Roman walls at Boppard on the site of medieval buildings
Boppart, a small town of the electorate of Triers, situate on the west shore of the Rhine. It is supposed to be one of the forts anciently erected by Drusus on the Rhine and was once an imperial city. It has a good harbour for vessels which pass up and down the Rhine. Nugent
Boppart. A very ancient walled town, with 3500 inhabitants, and dark narrow streets, no better than lanes. Like many other places upon the Rhine, it owed its origin to a castle built by Drusus, which formed the rudiments of the future town; some of its battlements stand upon Roman foundations. It was called by the Romans Bodobrica. Murray
The town was initially a fort on the site of an existing German settlement and the River Rhine marked the limit of the Roman territory. In 83 AD Emperor Domitian led a series of victorious campaigns against the Chatti, a bellicose German tribe and he managed to conquer and fortify a strip of land on the right bank of the river up to Confluentes (Koblenz) where the River Mosel emptied into the Rhine. In this way merchant ships could safely travel back and forth through the Mosel and Rhine valleys and Bodobrica flourished as a trading centre.

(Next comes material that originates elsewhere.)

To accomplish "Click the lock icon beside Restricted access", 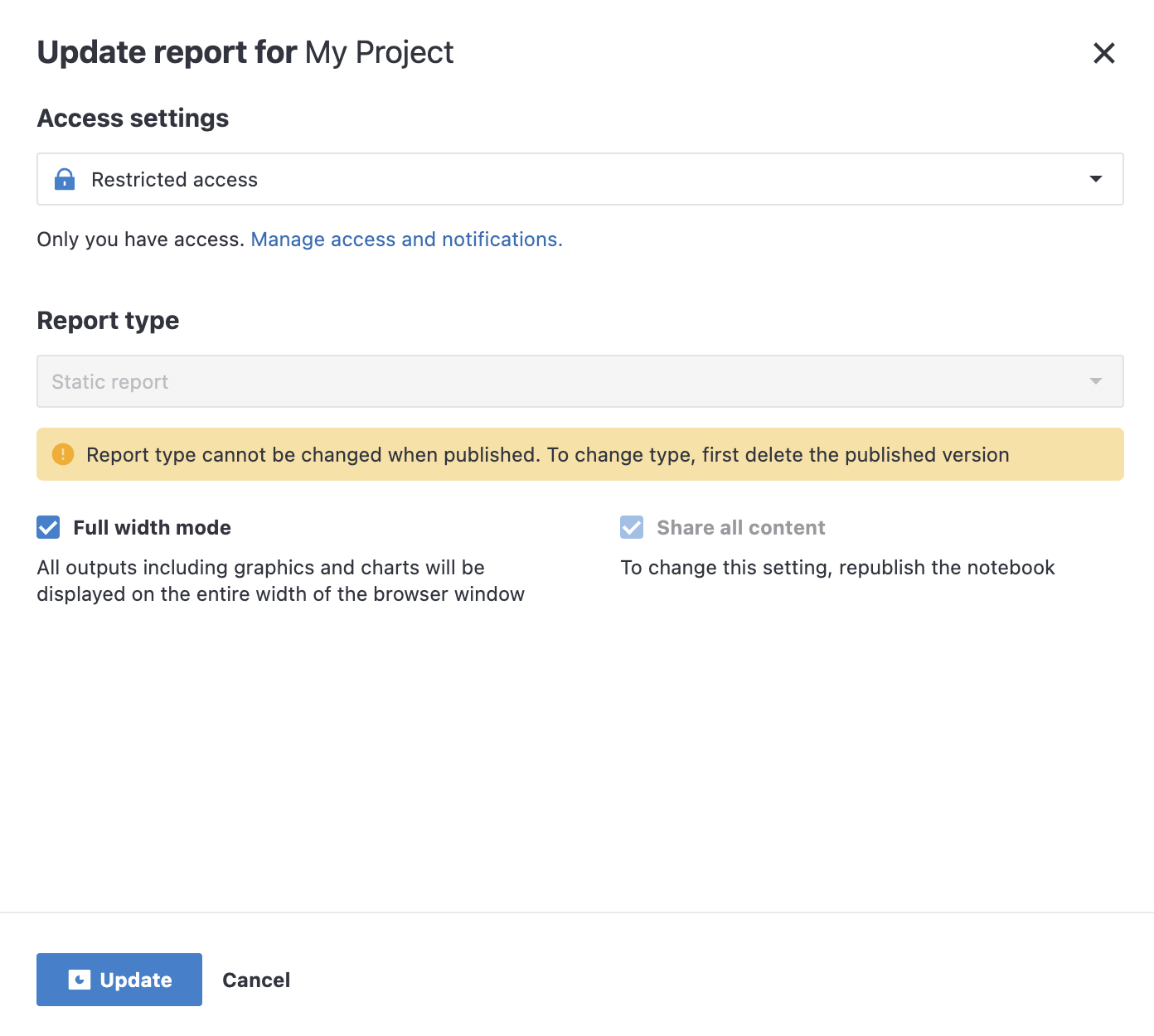I will coord(65,179).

Another stretch of the very thick Roman walls
Towards the end of the IIIrd century the Romans withdrew from the right bank of the Rhine. In the next century the fortifications of Bodobrica were greatly strengthened and Roman warships patrolled the river to prevent German tribes from raiding the town.
Trade along the river however did not stop until the winter of 406/407 when Vandals, Alani and Suebi managed to invade Roman Germany helped by the fact that the river had frozen. The ensuing political and military fragmentation of the Rhine valley caused a sharp decline of its economy and the town is mentioned again only in 643 after the Franks had taken control of it.

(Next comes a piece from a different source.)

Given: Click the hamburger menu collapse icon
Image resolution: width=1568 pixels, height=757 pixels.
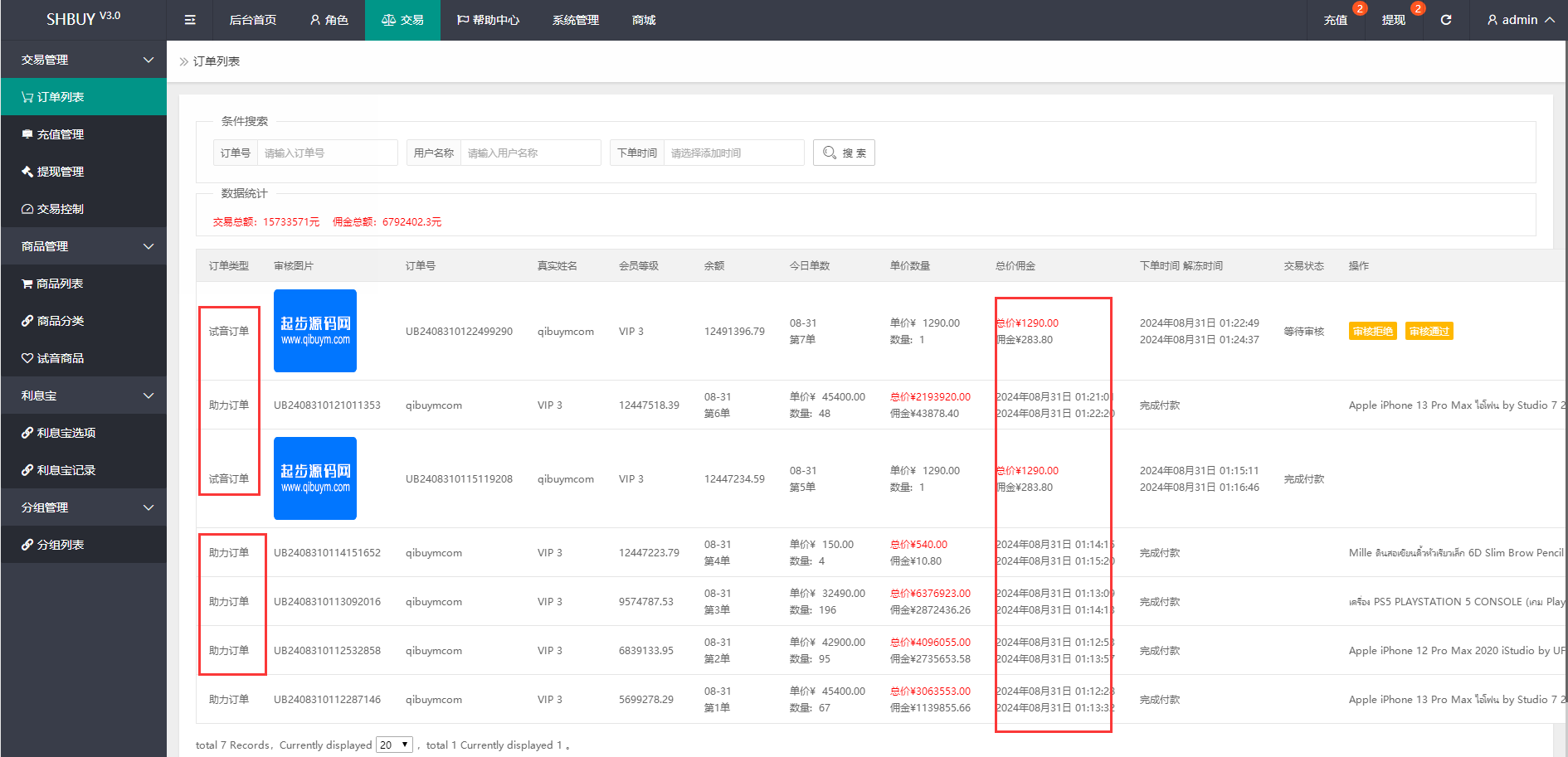Looking at the screenshot, I should (190, 20).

St. Severus' parish church: (left) side with the main entrance; (right) interior
The banks of the Rhine now shelved away into sweeping
plains, and on their right rose the once imperial city of
Boppart. In no journey of similar length do you meet with
such striking instances of the mutability and shifts of power.
To find, as in the Memphian Egypt, a city sunk into a heap
of desolate ruins; the hum, the roar, the mart of nations,
hushed into the silence of ancestral tombs, is less humbling
to our human vanity than to mark, as along the Rhine, the
kingly city dwindled into the humble town or the dreary
village; decay without its grandeur, change without the
awe of its solitude! On the site on which Drusus raised
his Roman tower, and the kings of the Franks their palaces; trade now dribbles in tobacco-pipes, and transforms into
an excellent cotton factory the antique nunnery of Koningsberg! So be it; it is the progressive order of things - the
world itself will soon be one excellent cotton factory!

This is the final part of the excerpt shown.